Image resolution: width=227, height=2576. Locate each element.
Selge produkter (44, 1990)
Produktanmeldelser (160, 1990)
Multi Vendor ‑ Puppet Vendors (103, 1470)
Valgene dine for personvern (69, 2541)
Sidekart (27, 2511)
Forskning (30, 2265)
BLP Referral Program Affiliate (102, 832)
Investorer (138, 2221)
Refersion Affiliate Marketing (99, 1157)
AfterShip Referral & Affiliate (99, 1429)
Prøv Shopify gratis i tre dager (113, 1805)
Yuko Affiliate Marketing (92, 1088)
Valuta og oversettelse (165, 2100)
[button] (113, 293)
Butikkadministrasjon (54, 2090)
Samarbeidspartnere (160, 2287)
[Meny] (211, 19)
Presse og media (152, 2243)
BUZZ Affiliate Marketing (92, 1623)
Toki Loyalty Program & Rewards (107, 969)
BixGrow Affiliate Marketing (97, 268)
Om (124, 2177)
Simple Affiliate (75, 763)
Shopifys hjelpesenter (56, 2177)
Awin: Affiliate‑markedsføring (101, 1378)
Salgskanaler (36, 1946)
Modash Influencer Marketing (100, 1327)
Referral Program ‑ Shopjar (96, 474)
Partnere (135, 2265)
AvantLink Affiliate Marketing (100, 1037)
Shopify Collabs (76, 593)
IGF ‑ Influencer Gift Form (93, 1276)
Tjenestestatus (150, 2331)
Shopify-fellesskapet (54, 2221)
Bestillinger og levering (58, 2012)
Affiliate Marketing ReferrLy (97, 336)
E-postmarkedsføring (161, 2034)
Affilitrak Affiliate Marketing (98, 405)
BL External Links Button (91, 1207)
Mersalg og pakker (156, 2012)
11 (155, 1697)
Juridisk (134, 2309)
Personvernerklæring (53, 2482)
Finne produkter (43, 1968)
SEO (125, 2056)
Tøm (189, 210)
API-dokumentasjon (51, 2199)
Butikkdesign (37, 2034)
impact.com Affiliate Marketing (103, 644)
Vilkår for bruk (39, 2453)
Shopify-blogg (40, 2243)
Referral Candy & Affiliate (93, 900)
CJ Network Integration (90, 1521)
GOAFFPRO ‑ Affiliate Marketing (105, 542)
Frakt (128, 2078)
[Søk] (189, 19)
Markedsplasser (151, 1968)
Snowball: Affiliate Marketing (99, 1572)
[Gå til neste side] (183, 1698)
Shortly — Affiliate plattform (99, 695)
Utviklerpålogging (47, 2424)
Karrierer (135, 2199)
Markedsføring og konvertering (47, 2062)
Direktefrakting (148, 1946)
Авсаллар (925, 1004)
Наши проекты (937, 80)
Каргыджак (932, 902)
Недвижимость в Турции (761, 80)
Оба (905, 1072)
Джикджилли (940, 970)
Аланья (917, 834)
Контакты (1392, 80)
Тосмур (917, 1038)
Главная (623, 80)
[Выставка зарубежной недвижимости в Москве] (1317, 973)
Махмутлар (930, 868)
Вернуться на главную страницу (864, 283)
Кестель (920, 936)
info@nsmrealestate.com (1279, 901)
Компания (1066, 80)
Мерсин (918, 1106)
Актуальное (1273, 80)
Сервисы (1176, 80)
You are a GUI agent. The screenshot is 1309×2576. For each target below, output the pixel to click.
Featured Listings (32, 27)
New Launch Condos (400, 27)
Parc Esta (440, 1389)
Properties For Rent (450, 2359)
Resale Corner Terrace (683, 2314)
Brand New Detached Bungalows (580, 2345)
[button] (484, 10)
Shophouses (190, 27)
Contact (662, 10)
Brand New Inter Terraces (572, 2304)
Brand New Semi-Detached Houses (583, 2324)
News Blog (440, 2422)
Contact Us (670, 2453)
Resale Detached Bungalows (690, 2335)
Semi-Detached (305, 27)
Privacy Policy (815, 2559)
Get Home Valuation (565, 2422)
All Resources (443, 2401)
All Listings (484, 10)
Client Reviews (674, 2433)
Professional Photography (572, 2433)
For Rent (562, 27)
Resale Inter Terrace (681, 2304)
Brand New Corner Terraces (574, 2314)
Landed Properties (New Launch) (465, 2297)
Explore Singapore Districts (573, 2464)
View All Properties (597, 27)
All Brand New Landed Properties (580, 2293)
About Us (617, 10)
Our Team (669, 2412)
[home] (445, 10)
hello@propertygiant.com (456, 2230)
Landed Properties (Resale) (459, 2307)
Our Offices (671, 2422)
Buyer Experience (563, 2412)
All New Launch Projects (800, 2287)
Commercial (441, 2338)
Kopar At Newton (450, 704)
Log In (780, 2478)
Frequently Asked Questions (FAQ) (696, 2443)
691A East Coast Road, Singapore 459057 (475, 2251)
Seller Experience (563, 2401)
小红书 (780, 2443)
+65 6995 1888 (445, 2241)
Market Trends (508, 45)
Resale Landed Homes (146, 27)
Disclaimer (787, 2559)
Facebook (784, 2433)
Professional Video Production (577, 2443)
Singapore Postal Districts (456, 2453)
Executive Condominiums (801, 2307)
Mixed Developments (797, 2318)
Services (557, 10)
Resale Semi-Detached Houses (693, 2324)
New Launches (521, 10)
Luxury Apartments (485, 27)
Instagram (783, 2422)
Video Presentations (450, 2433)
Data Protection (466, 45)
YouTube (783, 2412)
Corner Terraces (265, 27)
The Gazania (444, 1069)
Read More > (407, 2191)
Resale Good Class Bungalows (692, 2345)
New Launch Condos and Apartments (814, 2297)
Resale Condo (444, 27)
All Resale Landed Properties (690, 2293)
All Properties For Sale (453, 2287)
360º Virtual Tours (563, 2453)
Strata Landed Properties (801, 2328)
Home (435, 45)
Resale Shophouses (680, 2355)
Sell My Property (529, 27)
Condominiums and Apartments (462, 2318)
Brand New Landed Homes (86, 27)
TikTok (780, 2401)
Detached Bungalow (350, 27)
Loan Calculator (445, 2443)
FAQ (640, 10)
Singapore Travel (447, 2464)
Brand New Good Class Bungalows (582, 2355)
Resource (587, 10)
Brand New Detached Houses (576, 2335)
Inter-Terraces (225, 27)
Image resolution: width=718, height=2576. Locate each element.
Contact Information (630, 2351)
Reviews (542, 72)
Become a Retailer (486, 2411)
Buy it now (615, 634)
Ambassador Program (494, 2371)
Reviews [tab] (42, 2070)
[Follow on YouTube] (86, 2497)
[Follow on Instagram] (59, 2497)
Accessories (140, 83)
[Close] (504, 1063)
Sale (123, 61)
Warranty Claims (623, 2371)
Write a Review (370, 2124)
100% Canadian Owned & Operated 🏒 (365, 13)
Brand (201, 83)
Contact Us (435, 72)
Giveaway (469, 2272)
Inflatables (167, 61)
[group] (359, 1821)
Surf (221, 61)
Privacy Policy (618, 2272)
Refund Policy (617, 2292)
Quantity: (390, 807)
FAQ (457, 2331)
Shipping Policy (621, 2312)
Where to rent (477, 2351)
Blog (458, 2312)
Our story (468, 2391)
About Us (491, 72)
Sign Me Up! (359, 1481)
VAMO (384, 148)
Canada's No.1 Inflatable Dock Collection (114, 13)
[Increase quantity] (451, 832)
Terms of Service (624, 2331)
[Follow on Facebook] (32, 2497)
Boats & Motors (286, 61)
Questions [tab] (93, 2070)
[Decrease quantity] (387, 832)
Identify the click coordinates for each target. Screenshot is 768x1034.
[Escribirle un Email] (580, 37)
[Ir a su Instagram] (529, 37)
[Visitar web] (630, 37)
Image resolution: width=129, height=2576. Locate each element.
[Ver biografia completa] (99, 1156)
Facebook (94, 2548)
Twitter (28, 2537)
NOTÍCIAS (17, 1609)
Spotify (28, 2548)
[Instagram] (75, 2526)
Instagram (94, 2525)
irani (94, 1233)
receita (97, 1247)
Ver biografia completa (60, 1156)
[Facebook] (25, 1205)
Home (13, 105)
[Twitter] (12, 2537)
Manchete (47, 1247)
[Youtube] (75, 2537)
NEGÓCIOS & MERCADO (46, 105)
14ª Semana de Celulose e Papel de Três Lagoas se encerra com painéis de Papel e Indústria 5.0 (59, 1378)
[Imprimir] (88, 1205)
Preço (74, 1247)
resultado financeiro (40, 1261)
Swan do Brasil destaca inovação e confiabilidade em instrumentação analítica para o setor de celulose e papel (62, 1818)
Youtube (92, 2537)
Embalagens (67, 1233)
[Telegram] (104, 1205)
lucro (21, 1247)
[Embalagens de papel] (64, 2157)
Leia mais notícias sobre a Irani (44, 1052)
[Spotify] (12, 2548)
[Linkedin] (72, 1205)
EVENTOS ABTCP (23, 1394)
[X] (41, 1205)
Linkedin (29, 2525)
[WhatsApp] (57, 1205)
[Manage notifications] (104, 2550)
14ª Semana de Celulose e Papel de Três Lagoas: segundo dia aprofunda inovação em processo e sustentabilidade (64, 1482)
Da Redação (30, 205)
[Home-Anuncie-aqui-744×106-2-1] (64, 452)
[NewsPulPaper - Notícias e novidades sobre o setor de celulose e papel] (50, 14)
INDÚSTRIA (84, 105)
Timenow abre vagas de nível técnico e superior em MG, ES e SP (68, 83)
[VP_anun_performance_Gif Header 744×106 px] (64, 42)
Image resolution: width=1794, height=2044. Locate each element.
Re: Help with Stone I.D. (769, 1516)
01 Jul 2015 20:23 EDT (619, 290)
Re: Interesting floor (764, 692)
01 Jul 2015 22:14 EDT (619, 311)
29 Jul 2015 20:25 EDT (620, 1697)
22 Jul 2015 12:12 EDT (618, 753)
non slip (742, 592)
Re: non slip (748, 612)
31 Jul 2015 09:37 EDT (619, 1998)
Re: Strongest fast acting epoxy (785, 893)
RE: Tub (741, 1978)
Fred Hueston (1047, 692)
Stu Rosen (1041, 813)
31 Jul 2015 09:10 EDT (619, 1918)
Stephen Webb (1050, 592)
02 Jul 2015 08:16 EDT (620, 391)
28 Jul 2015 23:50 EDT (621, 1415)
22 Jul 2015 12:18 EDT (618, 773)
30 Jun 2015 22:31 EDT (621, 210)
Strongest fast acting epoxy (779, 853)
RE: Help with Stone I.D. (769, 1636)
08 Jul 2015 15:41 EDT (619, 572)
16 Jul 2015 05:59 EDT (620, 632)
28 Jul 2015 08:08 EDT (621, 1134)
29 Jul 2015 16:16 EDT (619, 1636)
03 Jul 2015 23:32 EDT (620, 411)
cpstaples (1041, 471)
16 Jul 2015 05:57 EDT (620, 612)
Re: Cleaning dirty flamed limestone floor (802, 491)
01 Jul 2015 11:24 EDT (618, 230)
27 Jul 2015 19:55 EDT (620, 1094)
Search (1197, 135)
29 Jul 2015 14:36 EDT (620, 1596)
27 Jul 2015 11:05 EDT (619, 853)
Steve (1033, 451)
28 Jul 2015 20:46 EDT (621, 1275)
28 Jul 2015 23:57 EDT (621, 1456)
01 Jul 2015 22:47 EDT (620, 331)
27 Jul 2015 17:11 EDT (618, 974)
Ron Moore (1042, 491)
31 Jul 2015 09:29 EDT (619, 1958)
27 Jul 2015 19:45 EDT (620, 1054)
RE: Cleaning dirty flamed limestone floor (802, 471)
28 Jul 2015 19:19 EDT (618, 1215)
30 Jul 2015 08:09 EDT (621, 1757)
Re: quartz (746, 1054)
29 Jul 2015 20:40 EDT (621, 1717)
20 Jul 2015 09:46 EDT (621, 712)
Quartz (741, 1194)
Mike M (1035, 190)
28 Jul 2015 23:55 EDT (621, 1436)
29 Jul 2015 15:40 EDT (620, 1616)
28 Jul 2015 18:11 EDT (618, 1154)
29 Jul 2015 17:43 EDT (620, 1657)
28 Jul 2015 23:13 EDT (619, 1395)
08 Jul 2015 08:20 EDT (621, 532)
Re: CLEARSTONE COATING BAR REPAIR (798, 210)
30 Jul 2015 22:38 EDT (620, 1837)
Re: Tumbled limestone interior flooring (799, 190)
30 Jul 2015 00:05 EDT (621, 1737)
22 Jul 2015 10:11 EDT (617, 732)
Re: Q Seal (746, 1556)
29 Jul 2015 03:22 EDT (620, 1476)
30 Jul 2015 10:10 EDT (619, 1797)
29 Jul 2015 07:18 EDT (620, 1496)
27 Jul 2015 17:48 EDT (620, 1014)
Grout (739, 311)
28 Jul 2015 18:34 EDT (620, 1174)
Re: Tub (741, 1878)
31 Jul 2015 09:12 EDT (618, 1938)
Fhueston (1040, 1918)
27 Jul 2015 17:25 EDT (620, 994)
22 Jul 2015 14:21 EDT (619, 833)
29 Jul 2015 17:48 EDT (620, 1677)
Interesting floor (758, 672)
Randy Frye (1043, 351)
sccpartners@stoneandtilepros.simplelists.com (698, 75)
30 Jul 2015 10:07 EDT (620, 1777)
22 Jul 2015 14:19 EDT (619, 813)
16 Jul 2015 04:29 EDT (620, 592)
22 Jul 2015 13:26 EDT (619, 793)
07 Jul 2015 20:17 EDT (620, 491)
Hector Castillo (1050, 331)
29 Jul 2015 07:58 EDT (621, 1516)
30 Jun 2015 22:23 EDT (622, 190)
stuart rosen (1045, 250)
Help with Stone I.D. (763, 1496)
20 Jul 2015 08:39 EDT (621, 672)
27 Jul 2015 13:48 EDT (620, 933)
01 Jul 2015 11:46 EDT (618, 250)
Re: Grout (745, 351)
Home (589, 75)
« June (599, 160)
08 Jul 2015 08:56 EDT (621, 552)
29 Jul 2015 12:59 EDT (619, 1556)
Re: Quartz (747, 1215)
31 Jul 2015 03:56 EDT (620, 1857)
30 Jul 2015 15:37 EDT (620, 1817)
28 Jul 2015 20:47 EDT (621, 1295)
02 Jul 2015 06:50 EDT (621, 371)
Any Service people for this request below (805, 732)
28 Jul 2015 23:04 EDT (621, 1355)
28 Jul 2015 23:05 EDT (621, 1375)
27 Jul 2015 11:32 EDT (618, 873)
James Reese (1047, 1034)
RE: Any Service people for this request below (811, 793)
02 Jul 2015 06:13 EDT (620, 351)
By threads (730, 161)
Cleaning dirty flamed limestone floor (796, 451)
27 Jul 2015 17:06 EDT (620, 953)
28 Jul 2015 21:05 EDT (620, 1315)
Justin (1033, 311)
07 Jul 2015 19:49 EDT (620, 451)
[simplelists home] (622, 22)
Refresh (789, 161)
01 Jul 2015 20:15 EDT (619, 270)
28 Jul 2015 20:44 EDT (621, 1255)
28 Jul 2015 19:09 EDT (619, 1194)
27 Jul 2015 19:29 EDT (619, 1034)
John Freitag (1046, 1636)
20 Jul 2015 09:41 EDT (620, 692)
-------------------------
Exercise: Word for word, restate the lines of the listing above starting at the line with "Partnere (135, 2265)" and ending at the line with "Juridisk (134, 2309)", and nothing outside them.

Completed exercise:
Partnere (135, 2265)
AvantLink Affiliate Marketing (100, 1037)
Shopify Collabs (76, 593)
IGF ‑ Influencer Gift Form (93, 1276)
Tjenestestatus (150, 2331)
Shopify-fellesskapet (54, 2221)
Bestillinger og levering (58, 2012)
Affiliate Marketing ReferrLy (97, 336)
E-postmarkedsføring (161, 2034)
Affilitrak Affiliate Marketing (98, 405)
BL External Links Button (91, 1207)
Mersalg og pakker (156, 2012)
11 (155, 1697)
Juridisk (134, 2309)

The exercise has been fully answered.